Lodi experienced a different kind of crush Thursday afternoon as townsfolk jammed the platform of the Amtrak station in knots tighter than cabernet clusters to get a peek at Republican presidential nominee George W. Bush.
What began in the morning as a few hundred curiosity seekers swelled to a crowd of more than 10,000 by late afternoon when Bush's train finally rolled in.
Though a speech by Bush and comments by U.S. Sen. John McCain, R-Ariz., were highlights, the afternoon was a spectacle, with music, hundreds of balloons, banners, bunting and the big, sleek "Surfliner" Amtrak train that brought Bush into town.
An eager gaggle of onlookers gathered in the shade of the venerable old Henderson Bros. Hardware building which sits directly opposite the station on South Sacramento Street at the west side of the tracks.
Longtime Henderson Bros. employee Jack Branstetter, 68, sold miniature American flags to patriotic passers-by for $1.93 apiece, in a scene which could have come from the pages of a Norman Rockwell sketch book.
"I'm just impressed that he chose to stop here," said Branstetter, who has lived in Lodi since 1955 and can't remember a presidential candidate ever stopping here before. (In fact, Robert F. Kennedy stopped in Lodi in 1968.)
Across the street, in front of the station, the 12-member Tokay High Color Guard practiced an impromptu routine to welcome Bush, as band teacher Kim Malato put them through their paces. "We didn't hear about this until the last minute," Malato said. The students were given the afternoon off to appear at the event.
Tokay's percussion group was also there in force, decked out in white tunics and pith helmets.
There was also an appearance by the Lodi High Jazz Band which kept the sweltering crowd amused during the course of the busy, hot afternoon.
And what could be more American than the Boy Scouts?
Bush headquarters made sure plenty were on hand to greet the train.

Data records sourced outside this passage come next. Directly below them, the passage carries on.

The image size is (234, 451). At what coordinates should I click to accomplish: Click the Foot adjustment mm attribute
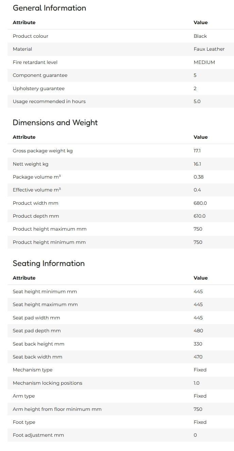coord(38,435)
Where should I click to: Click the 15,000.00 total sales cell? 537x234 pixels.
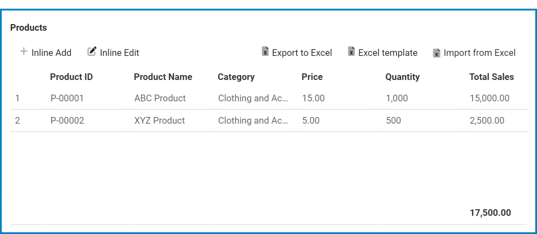coord(489,98)
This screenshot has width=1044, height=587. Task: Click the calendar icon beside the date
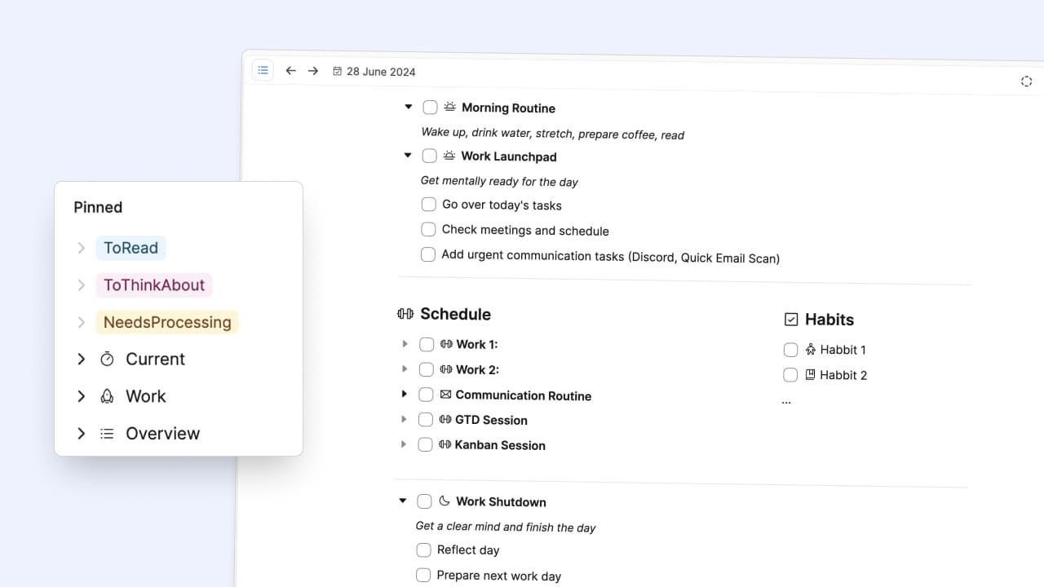pyautogui.click(x=337, y=72)
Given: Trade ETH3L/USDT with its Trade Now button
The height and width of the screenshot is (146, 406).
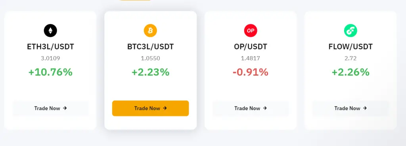Looking at the screenshot, I should coord(50,108).
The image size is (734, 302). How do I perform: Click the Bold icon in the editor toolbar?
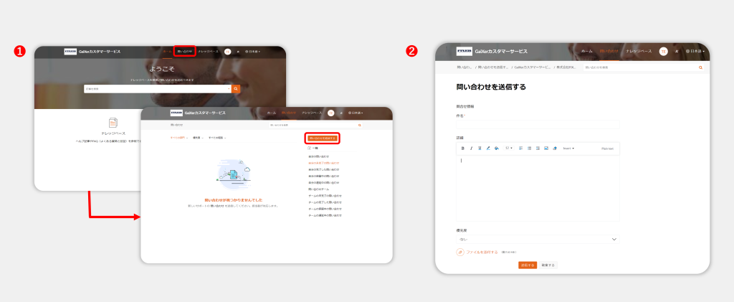click(462, 148)
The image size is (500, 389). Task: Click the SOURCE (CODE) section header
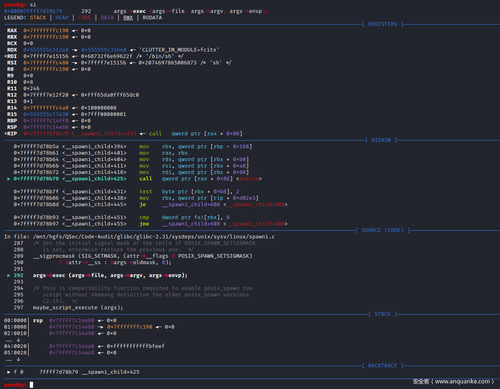[x=382, y=230]
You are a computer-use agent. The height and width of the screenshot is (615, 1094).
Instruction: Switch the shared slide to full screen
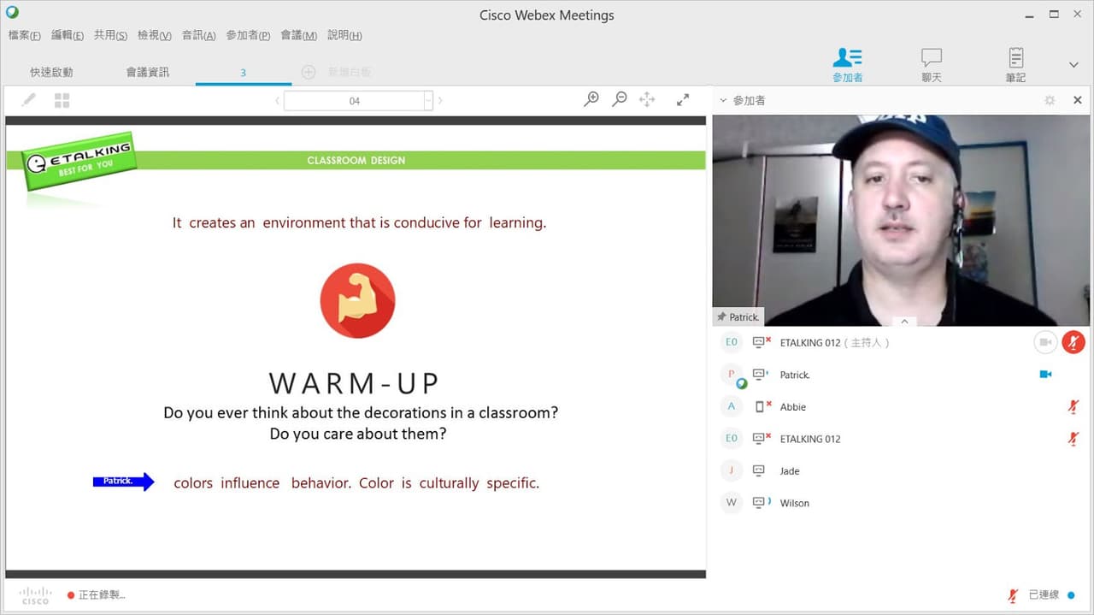(683, 100)
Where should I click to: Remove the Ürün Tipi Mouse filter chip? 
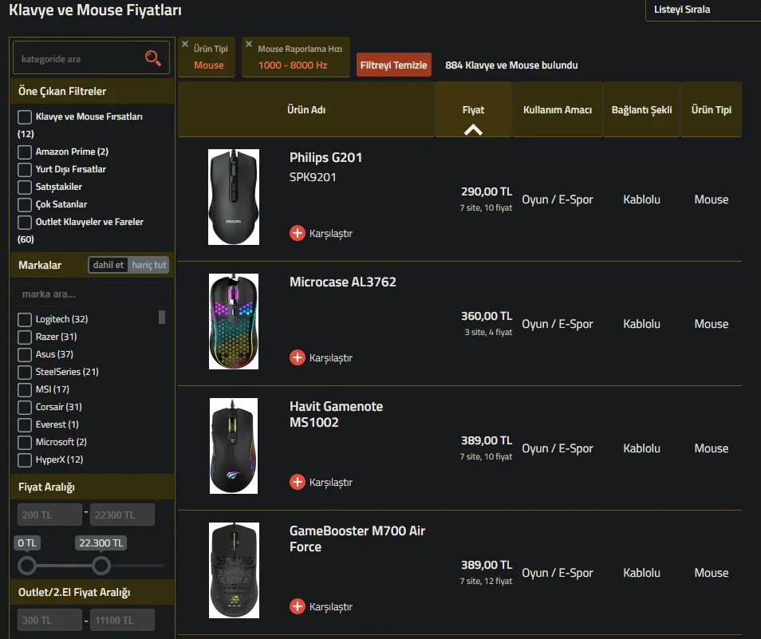[185, 45]
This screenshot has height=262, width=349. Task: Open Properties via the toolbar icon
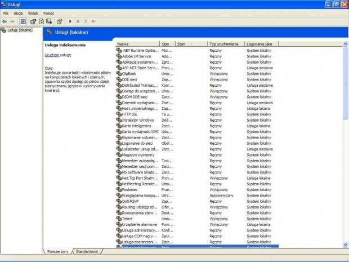[33, 21]
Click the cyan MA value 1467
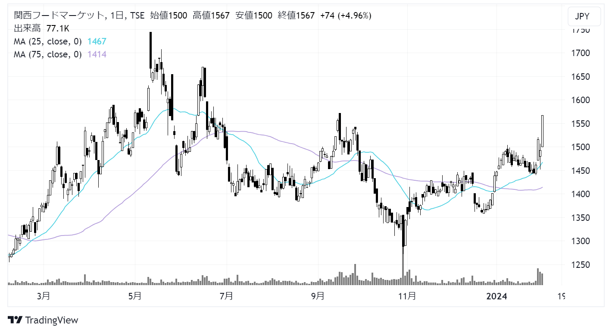The height and width of the screenshot is (333, 612). 97,41
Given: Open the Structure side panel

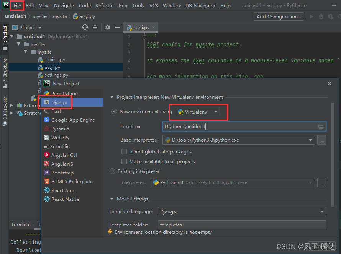Looking at the screenshot, I should [5, 73].
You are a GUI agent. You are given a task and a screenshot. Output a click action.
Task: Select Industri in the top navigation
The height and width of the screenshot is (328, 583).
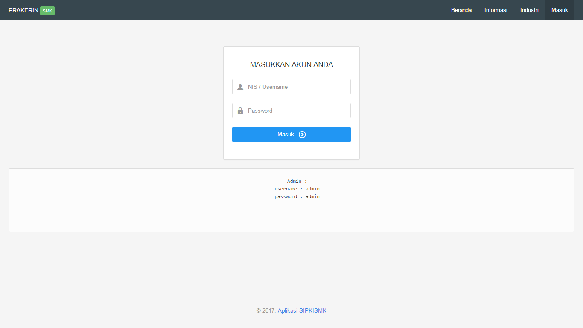tap(529, 10)

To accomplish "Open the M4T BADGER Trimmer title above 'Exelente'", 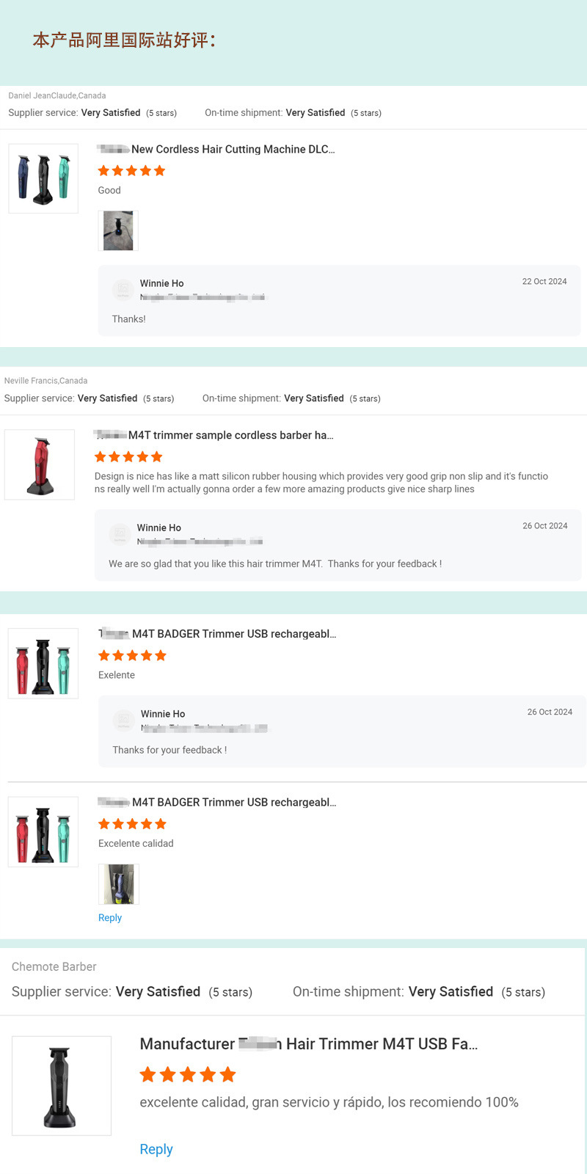I will [x=233, y=634].
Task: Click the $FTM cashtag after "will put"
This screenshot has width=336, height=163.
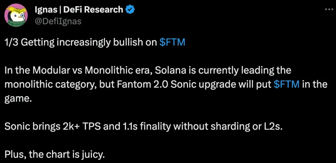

Scout Leader Peter Knight said the Bush people had phoned in the request Monday and he turned up with about 15 Boy Scouts from Lodi's Troop 291.
Cub Scout Pack 28 of Galt was also on hand in anticipation of Bush's arrival.
Pack 28 member Phillip Gleason, 9, said he made the trip "because it would be cool to see him (Bush) live and in person." If Gleason could ask Bush just one question, what would it be? "Why did you run for president?"
A throng of devoted Republican supporters showed up, willing to wait hours in the heat to get a glimpse of their party's nominee. Elk Grove's Mary Fujimoto, 63, took a vacation day from her job with the Sacramento County Sheriff's Department to see Bush.
"I like Bush because he's honest," Fujimoto said. "He just reeks of honesty to me."
In many ways, the crowd on hand to meet Bush was what one would anticipate for a Republican gathering - mostly white and over 40 - but there were a few twists.
There was a noticeable Hispanic contingent present, and more than a few young people. Kimberly Glisan came along with Fujimoto, her grandmother, because of what she said was a new interest in politics for her.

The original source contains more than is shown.